For the first time, college athletes will be paid by the NCAA.

The NCAA on Monday reached a settlement to pay $20 million to current and former major college football and men’s basketball players for using their likenesses in video games.

The players claimed the NCAA had illegally used their names, images and likeness in Electronic Arts’ NCAA Football, Basketball and March Madness games.

In all, $60 million will be paid to players. Last month, EA and the Collegiate Licensing Co. reached a $40 million settlement with players whose likenesses were used in the games. The college sports games are no longer made by EA.

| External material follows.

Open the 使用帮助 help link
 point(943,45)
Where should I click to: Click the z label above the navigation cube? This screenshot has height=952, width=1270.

The video-game case against the NCAA was filed by former Nebraska and Arizona State quarterback Sam Keller and was set to go to trial next March. The case also was once part of a lawsuit filed by former UCLA basketball star Ed O’Bannon.

Keller’s case was separated from O’Bannon’s, and the settlement was announced as the O’Bannon trial opened in Oakland, Calif. O’Bannon’s lawsuit will determine whether college athletes can profit from their names, images and likenesses. If he wins, athletes likely would be able to sell their signatures, which is against NCAA rules.

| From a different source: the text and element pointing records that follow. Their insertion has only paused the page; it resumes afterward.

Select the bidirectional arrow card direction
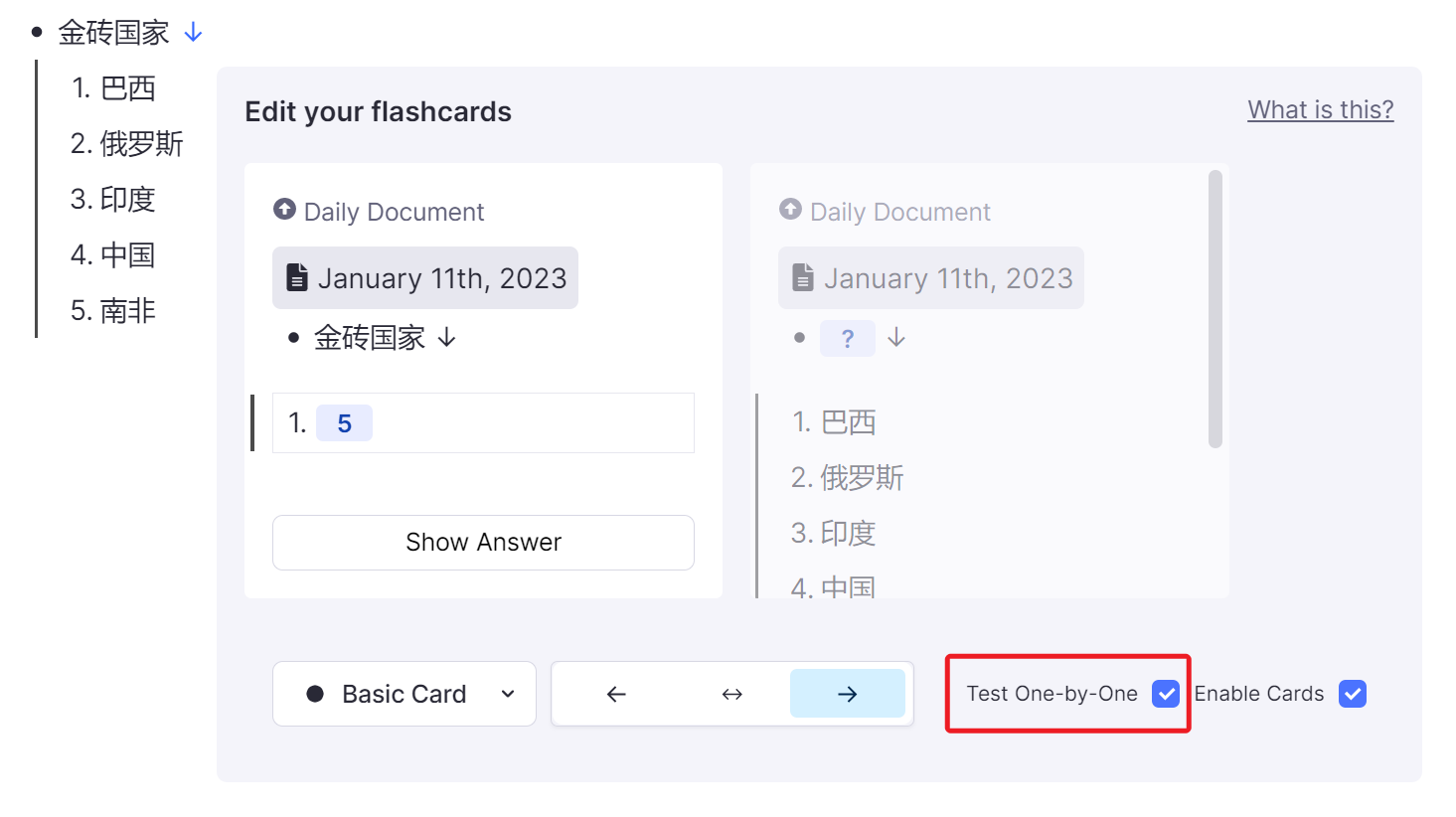Screen dimensions: 1456x817 pos(732,694)
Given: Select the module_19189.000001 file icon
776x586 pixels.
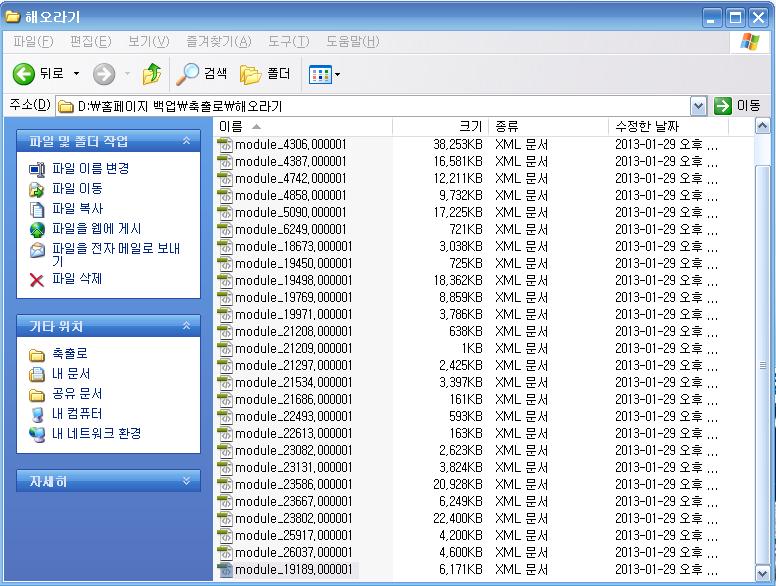Looking at the screenshot, I should point(225,569).
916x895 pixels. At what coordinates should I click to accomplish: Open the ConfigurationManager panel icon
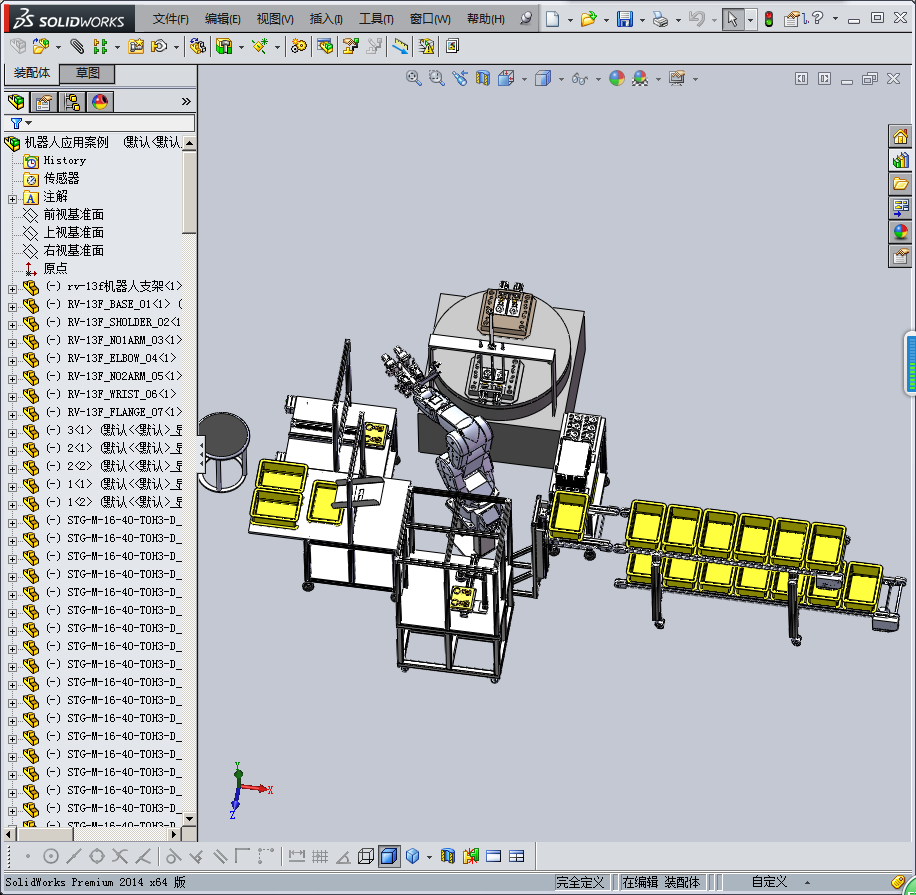[72, 101]
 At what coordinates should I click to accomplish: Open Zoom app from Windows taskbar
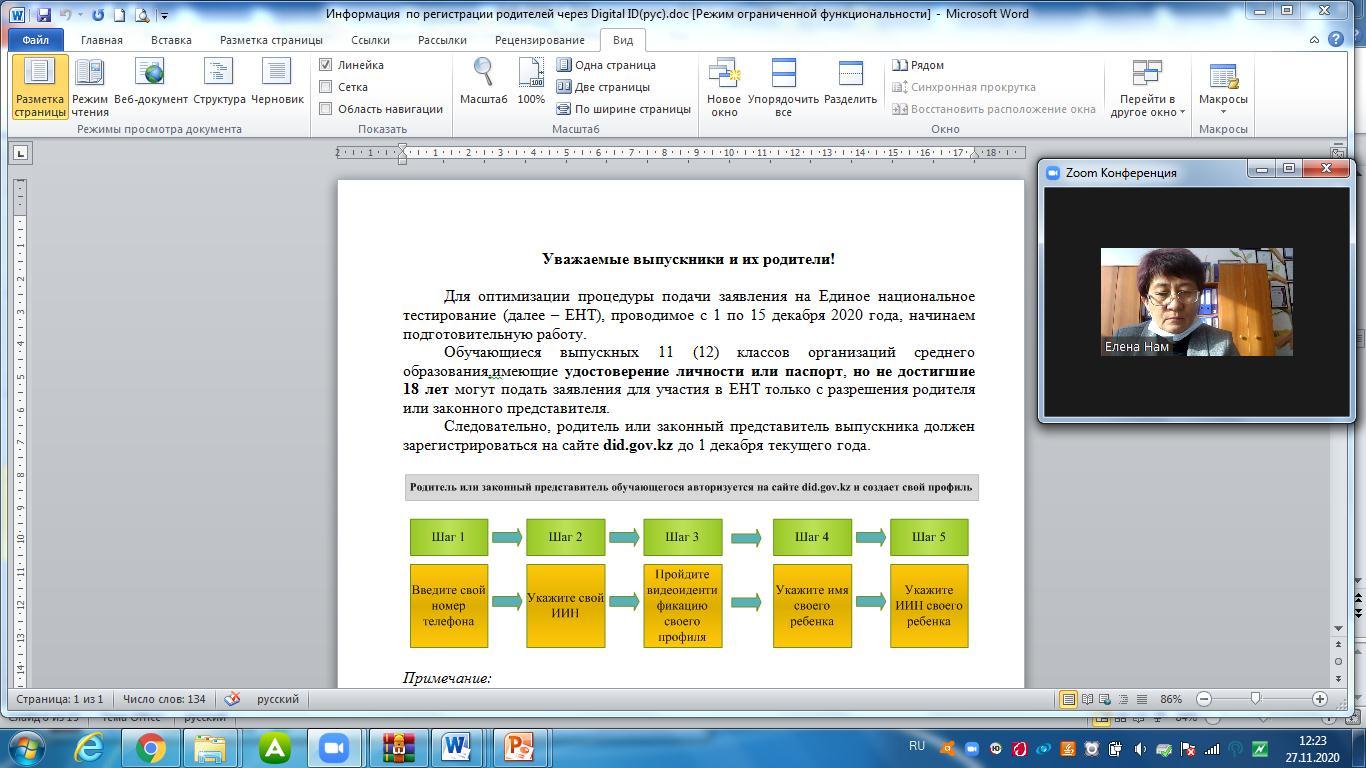[x=333, y=747]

The NCAA settlement will award athletes who played for certain schools in the years the games were sold. The NCAA will grant a waiver to current athletes who were in the video games and allow them to share in the settlement.

Steve Berman, the managing partner of the law firm Hagens Berman and lead attorney in the Keller case, said precedent was set.

“This is the first time in the history of the NCAA that the organization is paying student-athletes for rights related to their play on the field, compensating them for their contribution to the profit-making nature of college sports,” Berman said in an email news release.

But Donald Remy, the NCAA’s chief legal officer, told The New York Times that this isn’t “pay for play.”

“In no event do we consider this settlement pay for athletics performance,” Remy said.

The NCAA sees the settlement as “an appropriate opportunity to provide complete closure,” to the case.

In the O’Bannon case, the former UCLA basketball star testified that he spent 40-45 hours a week on basketball.

“I was an athlete masquerading as a student,” O’Bannon said. “I was there strictly to play basketball. I did basically the minimum to make sure I kept my eligibility academically so I could continue to play.”

O’Bannon filed suit five years ago after discovering his image was being used in an EA Sports video.

In cross-examination, Glenn Pomerantz, the NCAA’s lead attorney, asked O’Bannon about his college experience.

“Is this free UCLA education something that is still very valuable to you today?” Pomerantz asked.

“Yes, it is,” O’Bannon said.

The O’Bannon lawsuit doesn’t seek monetary damages. It asks U.S. District Judge Claudia Wilken to change NCAA rules. She, not a jury, will decide the case.

Roger Noll, a Stanford University economist who testified for the plaintiffs, said that athletes haven’t shared in the financial growth of college sports while coaches’ salaries had increased by 512 percent since 1985. He testified that the NCAA acts as a cartel by fixing the prices of scholarships for athletes and not allowing them to cash in on their names, images or likenesses.

The NCAA is expected to argue that student-athletes have several financial advantages and could cite research conducted by USA Today that an athletic scholarship is worth up to $120,000 annually when factoring in goods, services and future earnings. And athletes who don’t receive athletic scholarships have other financial aid available to them, including academic scholarships and federal Pell Grants.